夏照听了,心里很是激动,觉得自己的这个临时上官,虽说是屠夫出生,但说话办事甚是慷慨大气。于是,夏照郑重回礼,“多谢大人!”
杨炯摆手,“我军中男儿,向来大气豪爽。些许小事,何必言谢!”
见杨炯如此好说话,夏照便好奇地问道,“大人,你怎么领头打起算盘来?”
杨炯看了看面前的算盘,又环视一眼帐内正埋头噼里啪啦的士卒,苦笑道,“这是在计算行军途中,大军所需粮草辎重。”
夏照追问,“大人,这不是军中书吏的职责差事么?何需大人亲力亲为?再说了,大军一路北上,所经府县,自是可以购买粮草。”
杨炯笑笑,耐心解释道,“太平年月,带上银子,自是可以买得到粮食。可如今,中原、淮北一带,官军与流寇拉锯作战,早已残破不堪,有钱也未必买得到粮食。”
“……这一路北上,粮草要是不够,弄不好,出师未捷先饿死。所以,粮草必须准备充分。可又要轻装简行,争取早点出关抗虏,不能为了一味周全,携带的粮食过多,迟滞了大军的行进。
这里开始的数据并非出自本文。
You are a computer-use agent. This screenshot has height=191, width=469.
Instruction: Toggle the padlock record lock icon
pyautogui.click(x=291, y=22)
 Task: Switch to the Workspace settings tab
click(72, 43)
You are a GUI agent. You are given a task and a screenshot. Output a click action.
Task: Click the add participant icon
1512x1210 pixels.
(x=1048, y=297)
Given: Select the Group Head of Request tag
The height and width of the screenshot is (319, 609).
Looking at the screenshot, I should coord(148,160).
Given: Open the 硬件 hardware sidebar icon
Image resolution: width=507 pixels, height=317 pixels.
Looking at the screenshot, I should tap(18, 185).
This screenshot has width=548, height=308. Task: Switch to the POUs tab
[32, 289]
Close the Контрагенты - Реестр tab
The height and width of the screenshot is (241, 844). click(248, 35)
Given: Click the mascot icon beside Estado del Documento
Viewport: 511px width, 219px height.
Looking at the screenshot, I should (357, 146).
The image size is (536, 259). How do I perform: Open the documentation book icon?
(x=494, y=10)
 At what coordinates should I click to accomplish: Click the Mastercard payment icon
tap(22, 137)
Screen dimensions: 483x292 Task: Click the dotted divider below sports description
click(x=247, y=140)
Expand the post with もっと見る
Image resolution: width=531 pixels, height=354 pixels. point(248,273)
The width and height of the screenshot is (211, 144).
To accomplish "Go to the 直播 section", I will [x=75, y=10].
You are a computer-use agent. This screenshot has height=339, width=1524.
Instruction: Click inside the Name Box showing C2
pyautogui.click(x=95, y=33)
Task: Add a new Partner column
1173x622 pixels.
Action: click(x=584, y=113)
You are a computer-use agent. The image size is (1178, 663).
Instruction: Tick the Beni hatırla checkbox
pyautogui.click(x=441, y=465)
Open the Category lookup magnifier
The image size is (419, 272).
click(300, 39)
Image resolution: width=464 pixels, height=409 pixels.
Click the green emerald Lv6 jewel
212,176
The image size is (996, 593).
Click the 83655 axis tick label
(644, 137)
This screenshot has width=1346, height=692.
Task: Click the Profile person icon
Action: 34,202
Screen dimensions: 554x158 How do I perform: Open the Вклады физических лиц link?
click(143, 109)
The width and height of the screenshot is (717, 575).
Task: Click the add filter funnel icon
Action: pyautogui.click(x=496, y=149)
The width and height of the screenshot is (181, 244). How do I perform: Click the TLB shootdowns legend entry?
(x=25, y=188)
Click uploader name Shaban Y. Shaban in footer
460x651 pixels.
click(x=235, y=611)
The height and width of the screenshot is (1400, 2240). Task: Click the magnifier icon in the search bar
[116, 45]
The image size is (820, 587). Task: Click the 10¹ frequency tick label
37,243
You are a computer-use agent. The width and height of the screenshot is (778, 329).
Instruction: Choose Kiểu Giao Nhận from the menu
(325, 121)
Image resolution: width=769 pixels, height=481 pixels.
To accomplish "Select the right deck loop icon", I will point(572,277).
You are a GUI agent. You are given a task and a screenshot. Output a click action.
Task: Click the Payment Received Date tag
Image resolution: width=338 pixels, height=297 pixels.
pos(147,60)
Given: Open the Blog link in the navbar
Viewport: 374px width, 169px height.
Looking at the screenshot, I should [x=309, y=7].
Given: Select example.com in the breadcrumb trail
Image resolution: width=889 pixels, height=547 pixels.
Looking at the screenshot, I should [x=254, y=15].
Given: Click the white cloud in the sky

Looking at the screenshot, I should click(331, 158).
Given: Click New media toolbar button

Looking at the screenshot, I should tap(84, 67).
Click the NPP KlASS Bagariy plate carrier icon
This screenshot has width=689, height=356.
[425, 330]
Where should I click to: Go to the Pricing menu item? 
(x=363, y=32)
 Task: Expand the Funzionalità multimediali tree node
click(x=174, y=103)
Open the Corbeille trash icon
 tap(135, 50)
这里头,得精打细算,得打起算盘来算!”不过,杨炯也有所保留,没把在军中建立参谋机构的尝试往外说。
夏照听了,连连点头,叹道,“大人,这率军领兵,看似威风,背后也是要下苦工夫,也有很多糟心事呀!”
杨炯嘿嘿一笑,只是应和着叹气。
感慨过后,夏照再次行礼,“大人,学生自幼也涉猎过《算经十书》,略懂一二,也想替大人分忧!”
杨炯一愣,继而站了起来,绕过案几,伸手拽着夏照,“夏兄弟,可谓全才!有你襄助,太好不过了!”说完,便把夏照拉到了自己的位置上。
夏照信心满满地拿起账簿,一看便是诧异,再看满脸疑惑,最后苦着脸问道,“大人,你这账簿上,怎么自左向右横着写?还有,怎么像符文一般?”
难得有人才能够代劳,杨炯哪里肯放过,连忙解释道,“自左向右书写,便于书写和。至于你说的符文,不是符文,这是天方(阿拉伯)数字。”
夏照仰头看向杨炯,一脸懵逼,表示不懂。
杨炯再次解释,“天方乃是千里之外的西域国家。使用天方数字,便于计数计算。中土文明,可说尽善尽美。但尺有所短寸有所长,异域文明,某些方面有长处,我们也可以兼容并蓄、借鉴使用嘛!”
夏照听着杨炯的振振有词,又打量了一番杨炯的长发与俊脸,最后还是强行忍住了心里的疑问:你真是屠夫么?!
一番解释,又一番教授,夏照很快便明白了。本来,天方数字,本就是一种书写方便的代字。只要知道代的是哪个字,理解和运用就不在话下了。
借着教授的过程,杨炯又暗暗考察了一下夏照的数学水平。还好,这个南监学子不是水货,数学水平竟然不低。于是,杨炯又鼓励了一番,“大军北上的安危,可否早日出关抗虏,就寄希望于夏兄弟了!”
夏照听了热血沸腾,连连点头,眼里闪着异彩。